Personen stehen am Stehtisch und schauen auf ein Magazin
© DAAD/van Reeken

Beratungsgespräch im Rahmen der Kampagne „studieren weltweit“: Erstinformationen und Anregungen gibt es gedruckt zum Mitnehmen, tiefergehende Informationen online.

Broschüren: Auch an die Eltern denken!

Im Referat „Welcome und internationales Marketing“ der Johannes Gutenberg-Universität Mainz spielen Printpublikationen eine eher untergeordnete Rolle. „Wenn es aber darum geht, Studieninteressierten und vor allem auch deren Eltern einen ersten Eindruck von einem Studienerlebnis an der JGU zu vermitteln, greifen wir weiterhin gerne darauf zurück“, sagt Referatsleiter Gabriel Belinga Belinga. Er kommt gerade von der jährlich stattfindenden NAFSA-Konferenz in Washington zurück. Auch viele Kolleginnen und Kollegen internationaler Hochschulen hat er dort mit Broschüren versorgt – für den mittelgroßen Hochschulstandort sind sie wichtige Multiplikatoren. „Wir nutzen möglichst viele Wege, auch digital, um auf uns aufmerksam zu machen“, so Belinga Belinga. „Broschüren oder Flyer zählen zu den vielen kleinen Instrumenten, die beschreiben, wer wir sind.“ Und die auf einen Blick zeigen, wo Mainz überhaupt liegt: Kurze, prägnante Informationen, Bilder vom Campus und eine Landkarte mit Zoom auf die rheinland-pfälzische Landeshauptstadt bieten Orientierung. Die neu gestaltete Version ist aktuell in deutscher und englischer Sprache erhältlich.
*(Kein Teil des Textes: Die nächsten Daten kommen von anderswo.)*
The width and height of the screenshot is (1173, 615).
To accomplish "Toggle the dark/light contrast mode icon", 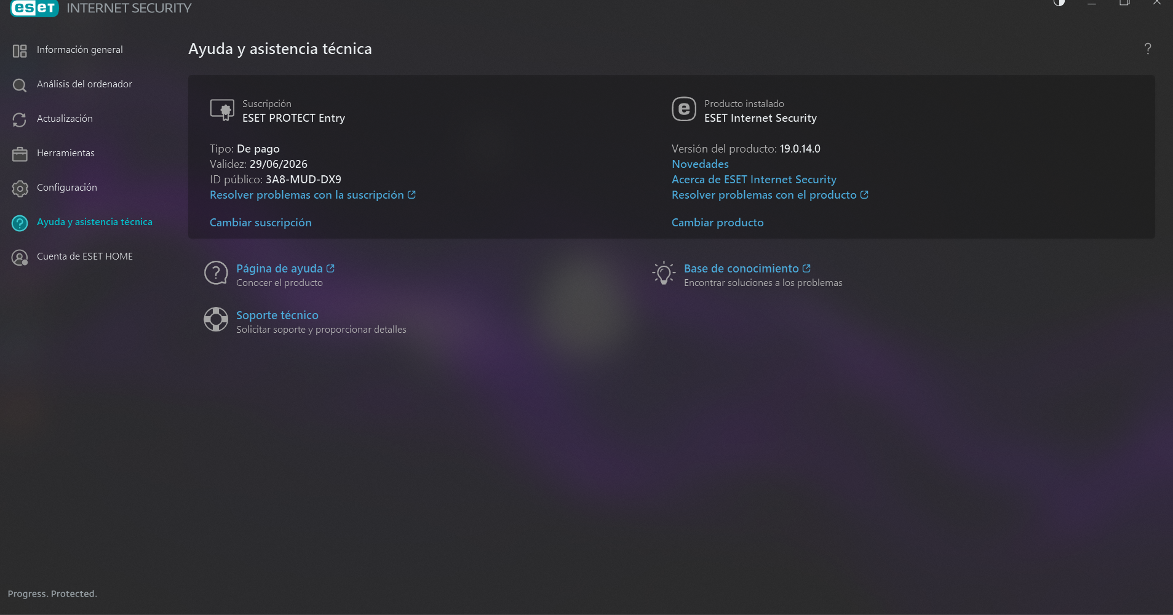I will [x=1059, y=2].
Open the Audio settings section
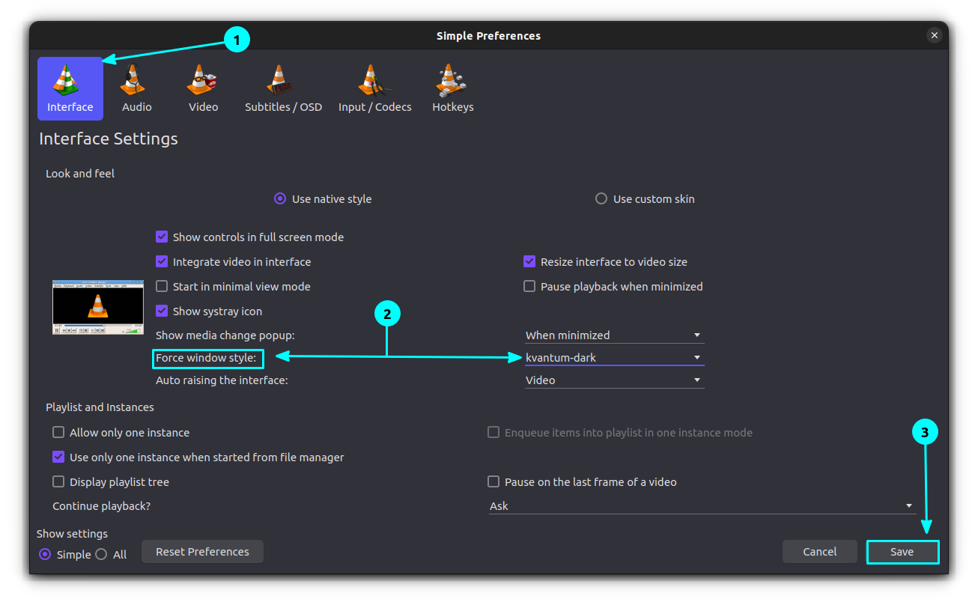Screen dimensions: 978x605 coord(136,88)
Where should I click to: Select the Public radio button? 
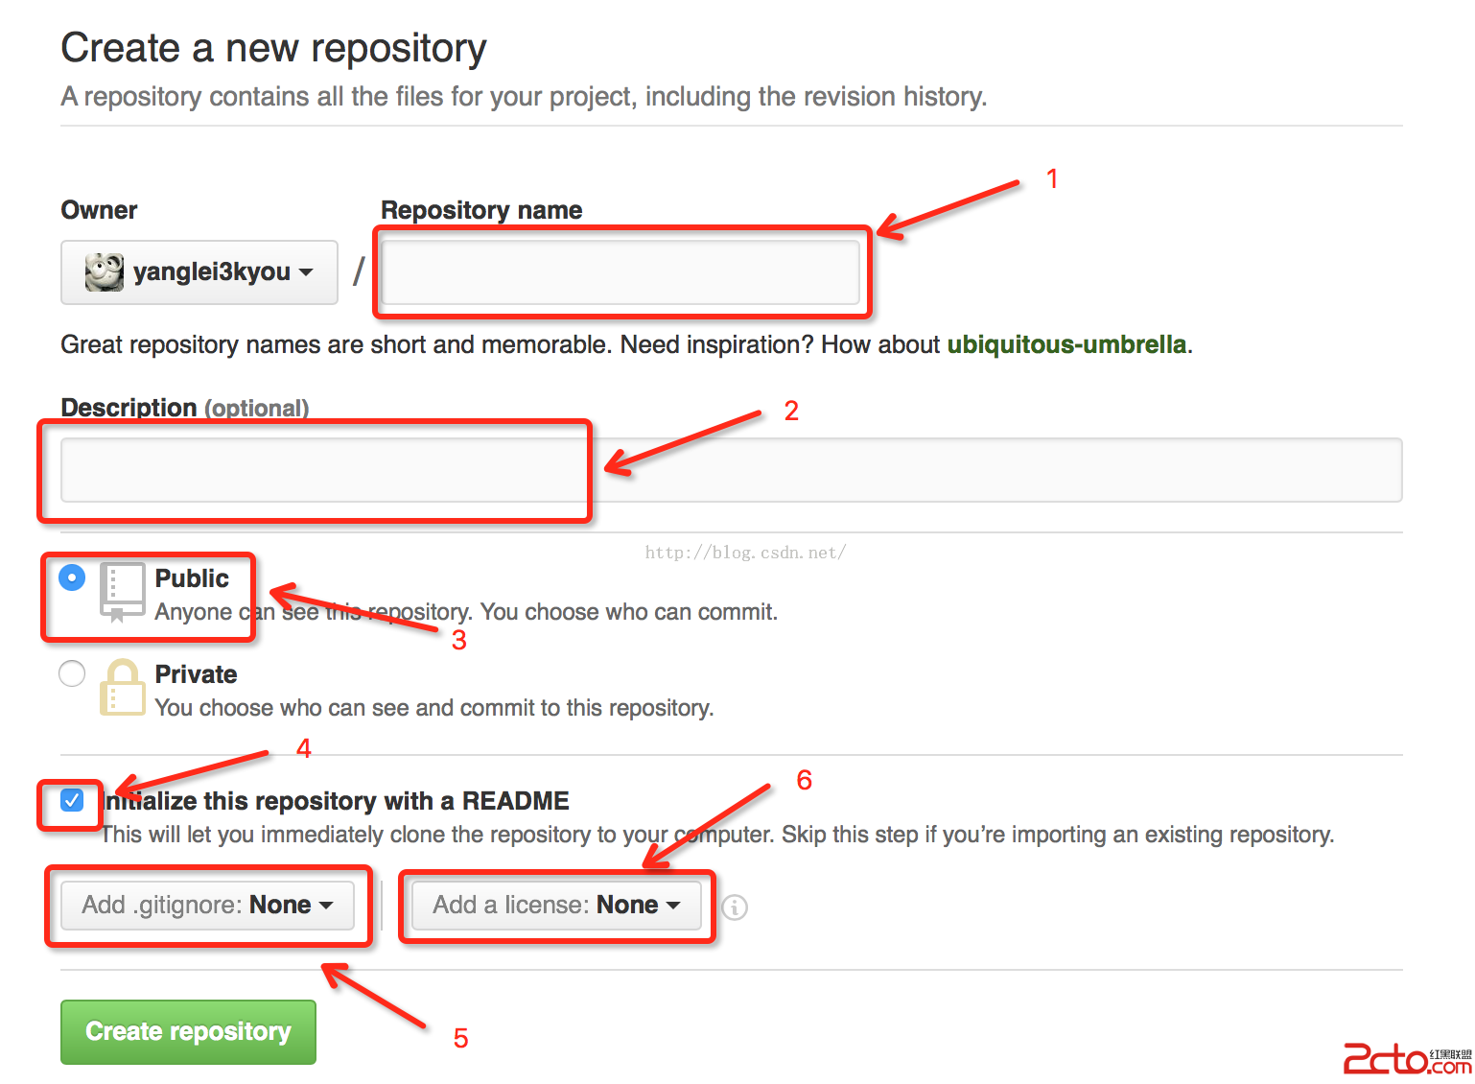pyautogui.click(x=72, y=577)
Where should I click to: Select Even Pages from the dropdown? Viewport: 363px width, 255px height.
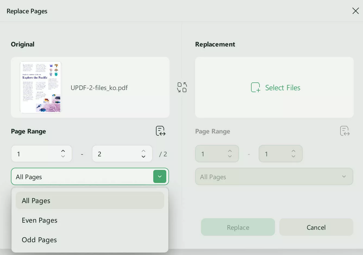39,220
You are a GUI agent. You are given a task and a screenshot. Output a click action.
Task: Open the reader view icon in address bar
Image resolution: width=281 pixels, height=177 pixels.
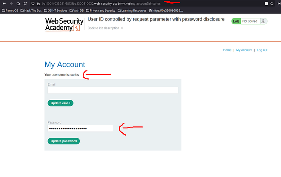point(266,4)
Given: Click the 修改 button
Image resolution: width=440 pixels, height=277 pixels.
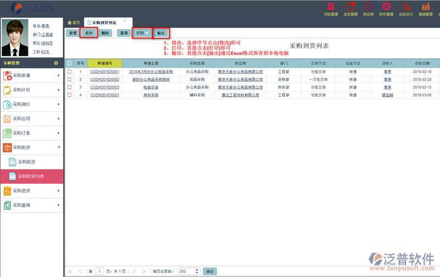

Auf internationalen Messen in Kolumbien oder Chile hat das Mainzer Welcome-Team jedoch auch mit spanischsprachigen Ausgaben gute Erfahrungen gemacht. „Gerade im lateinamerikanischen Raum sind häufig die Eltern dabei, da ist es wichtig, etwas in der Hand zu haben“, erklärt Referatsleiter Belinga Belinga. „Je individueller Broschüren oder Flyer auf unsere Zielgruppen zugeschnitten sind, desto besser kommen wir ins Gespräch.“

Mittelweg zwischen Print und digital

Eltern spielen bei den Studienentscheidungen ihrer Kinder eine besondere Rolle. Beim DAAD zählt die Printpublikation Studieren in Deutschland – Fragen und Antworten für Eltern zu den am meisten nachgefragten Broschüren und wird in viele Sprachen übersetzt. In Form von 15 Fragen und Antworten fasst sie die wichtigsten Informationen zu Studium und Leben in Deutschland für Eltern zusammen. „Eltern spielen in vielen Ländern eine große Rolle bei der Auswahl des Studienstandorts. Die spezifischen Voraussetzungen zum Studium in Deutschland und die Testimonials, die in der Broschüre von ihren Erfahrungen berichten, richten wir je nach Land auf die zielgruppenspezifischen Bedürfnisse aus“, berichtet DAAD-Referatsleiterin Esther Kirk. „Vor allem für Beratungssituationen wird sie von unseren Außenbüros weltweit stark nachgefragt.“ Wenn es im nächsten Schritt mit der Studiengangsuche konkret wird, ist die Zielgruppe jedoch oft digital unterwegs. Für eine der umfangreichsten Printpublikationen, die Broschürenreihe International Programmes zu internationalen Studiengängen an deutschen Hochschulen, hat der DAAD daher ein neues Format gefunden. Die Printversion, die die bereits seit vielen Jahren bestehende Datenbank International Programmes in Germany bislang ergänzte, wurde eingestellt. Die Studiengänge werden seit Herbst 2018 ausschließlich in der Datenbank dargestellt. Das neu entwickelte Print-on-Demand-Format ermöglicht dabei einen Mittelweg zwischen digital und gedruckt. „In der Datenbank filtern Nutzer gezielt für sie interessante Studienangebote heraus, speichern sie in einer individuellen Merkliste und drucken sie sich fertig gelayoutet als Broschüre aus oder lassen sich ein PDF erstellen“, erklärt Esther Kirk. Ergänzt um allgemeine Textbausteine zu Zulassung, Finanzierung oder Leben in Deutschland stellen sich Studieninteressierte so ab Herbst 2019 digital ihre eigene Datensammlung zusammen – und haben anschließend etwas in der Hand. Ein neuer, passgenauer Ansatz, der beim DAAD künftig auch in anderen Bereichen erprobt werden soll.